This dissonance has been resolved in the U.S. with the adoption of Standards of Practice which require child’s counsel to adopt the role of either:

(a) “Child’s Attorney”: A lawyer who provides independent legal counsel for a child and who owes the same duties of undivided loyalty, confidentiality and competent representation as are due an adult client; or

(b) “Best Interests Attorney”: A lawyer who provides independent legal services for the purpose of protecting a child’s best interests, without being bound by the child’s directives or objectives.

Since, of late, private representation of children in custody proceedings has become more prevalent, the adoption of the above distinctions might be necessary in Ontario. Child representation is no longer the sole purview of the Office of the Children’s Lawyer, for fiscal and other reasons. As a result, private lawyers will act as counsel for children more often.

Law school hardly prepares counsel for how to respond when an eight-year-old client refuses to instruct because “the last time I said what I wanted, both my mom and my dad called me a traitor.” Child development training alone does not provide the legal, statutory and jurisdictional framework required, for example, to secure interim variation of an arbitral award when a mother in custody litigation announces she no longer wants to parent a 10-year old client. Acting as counsel for children requires a myriad of skills that are not traditionally “legal,” including an understanding of child development and parent-child relationships, and an awareness of the impact of separation and divorce on parents and children. It calls for a consistently child-focused approach and an intimate understanding of family processes pre- and post separation.

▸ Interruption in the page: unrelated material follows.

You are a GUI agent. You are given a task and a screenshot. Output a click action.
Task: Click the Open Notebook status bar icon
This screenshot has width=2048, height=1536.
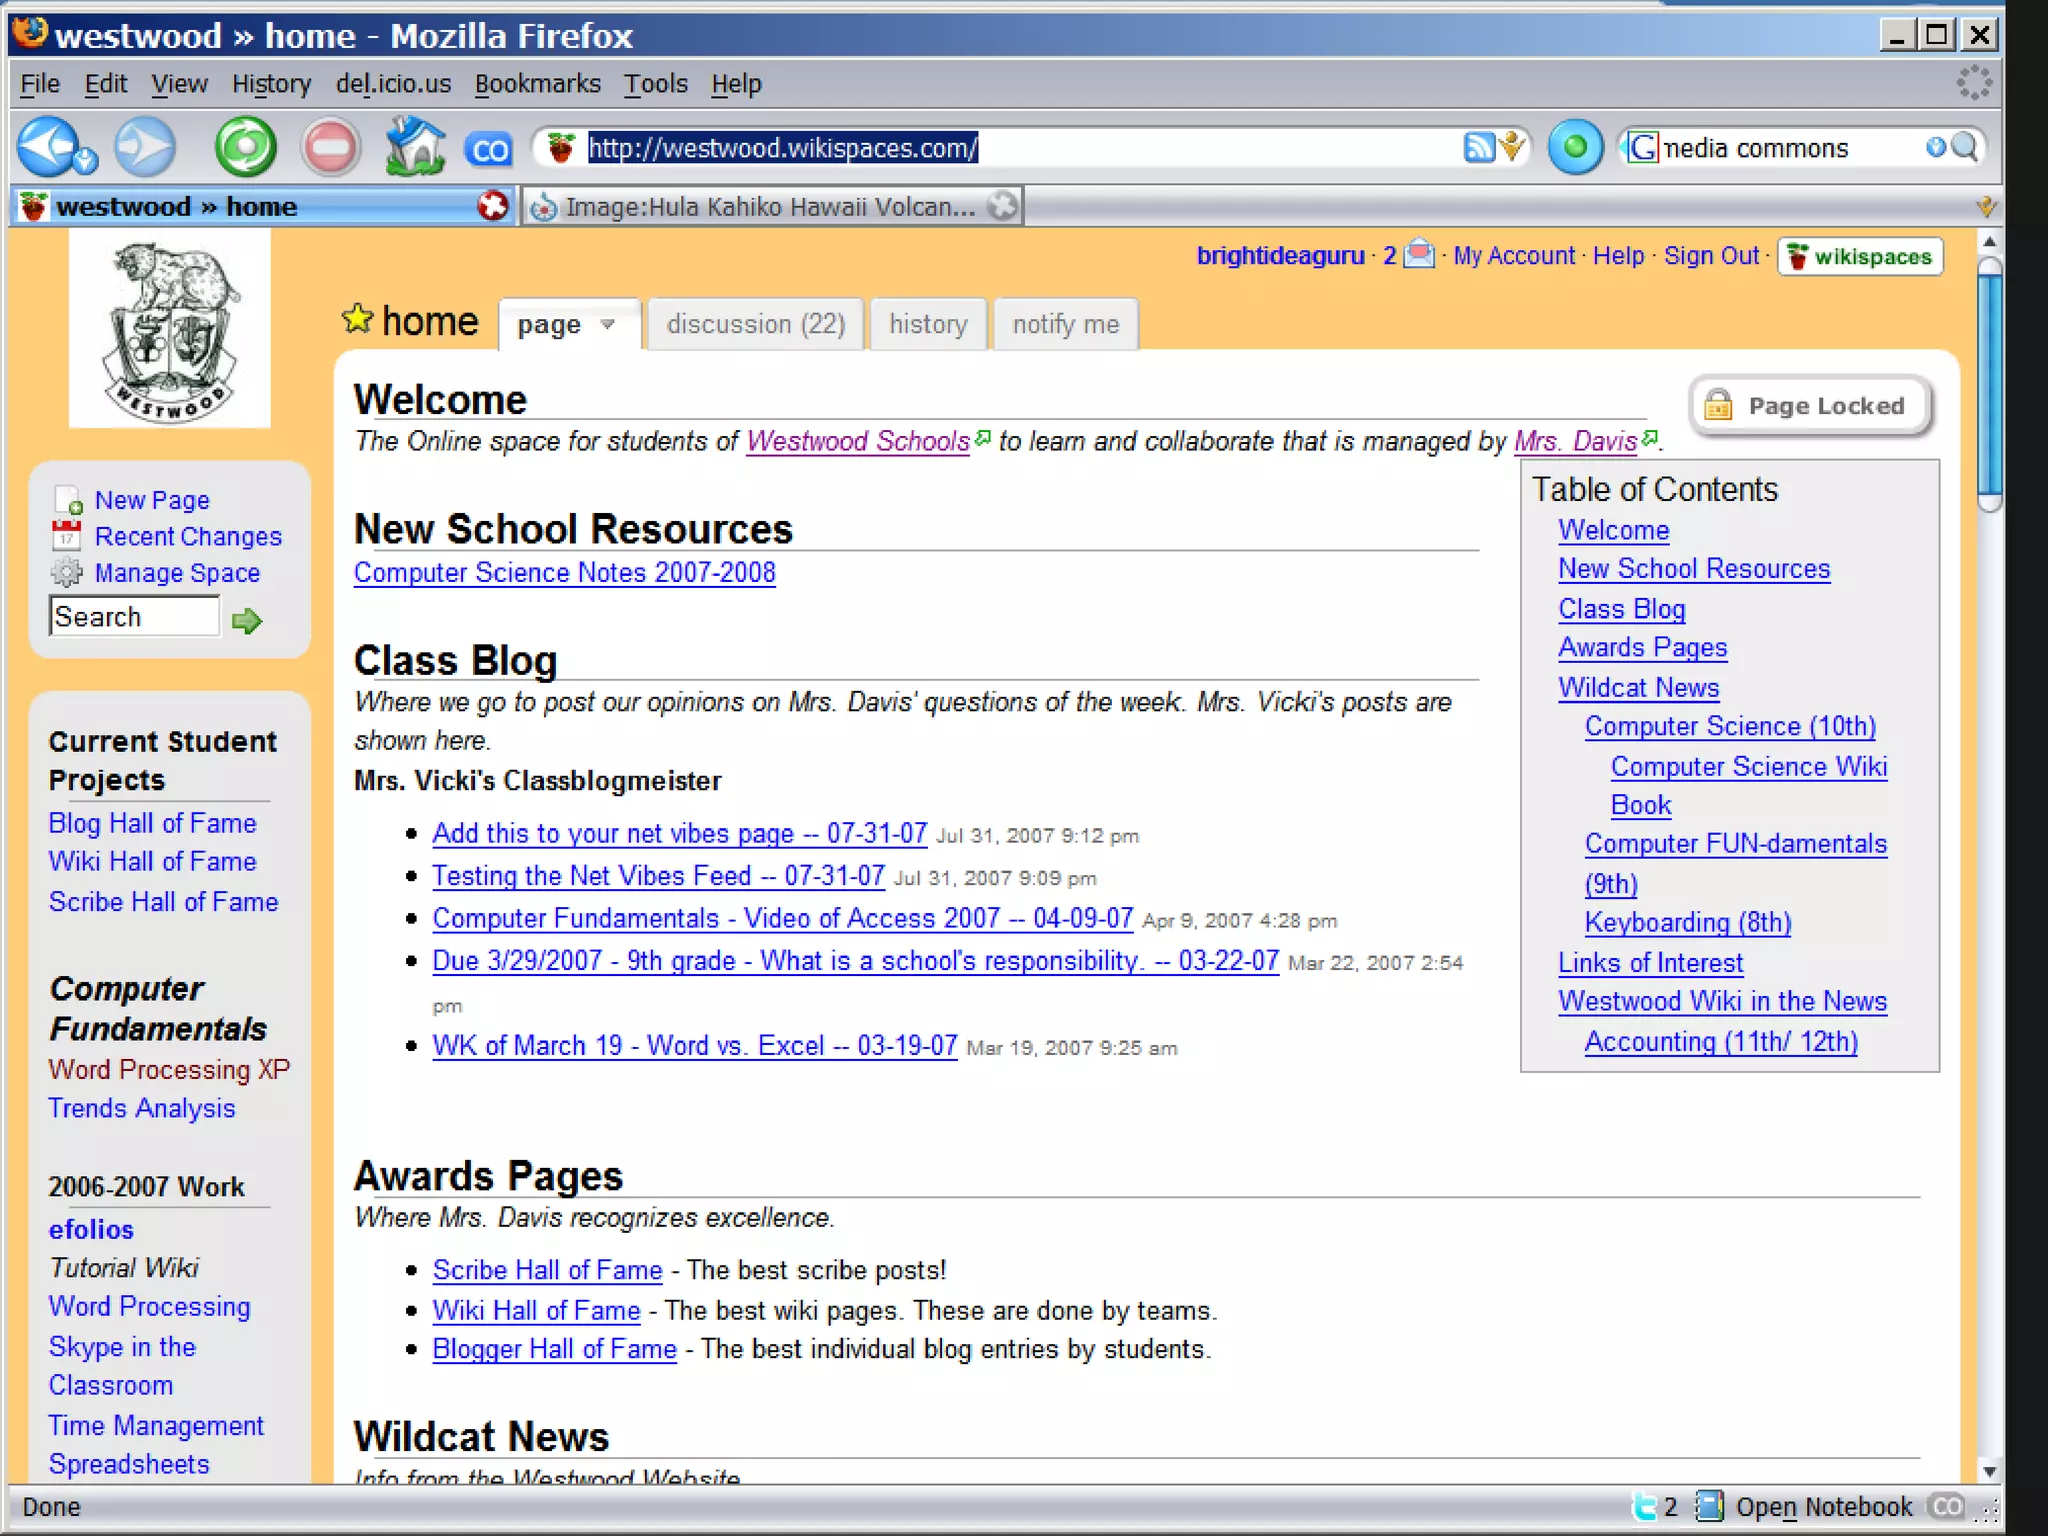click(x=1710, y=1506)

An ability to communicate and bond with children is essential. Counsel for the child is often called on to mediate issues and, hence, talent for dispute resolution is also essential.

Along with specialized training, the following five “golden rules” will ensure that child counsel’s participation in the proceeding is productive:

(1) Only act when appointed or jointly selected to ensure independence and neutrality. You cannot be hired by one party or the other.

(2) Talk less and listen more. The child is the client. Hear him or her out.

(3) Relate to the client as a child, but also as a person. A child is not a baby, but a child also is not a mini-adult. Use age appropriate language, but never talk down to the client.

(4) Never make promises you cannot keep. Neither you nor the child is the final decision maker. Be clear with the child client about your role and about what you can and cannot do.

(5) Do no harm. Avoid exacerbating loyalty conflicts and further polarizing the child. Help your client negotiate the high conflict terrain in a healthier way.

Representing the voice of children and family court is becoming a fundamental aspect of the practice of family law. Lawyers need training and children need lawyers. Let’s get on it.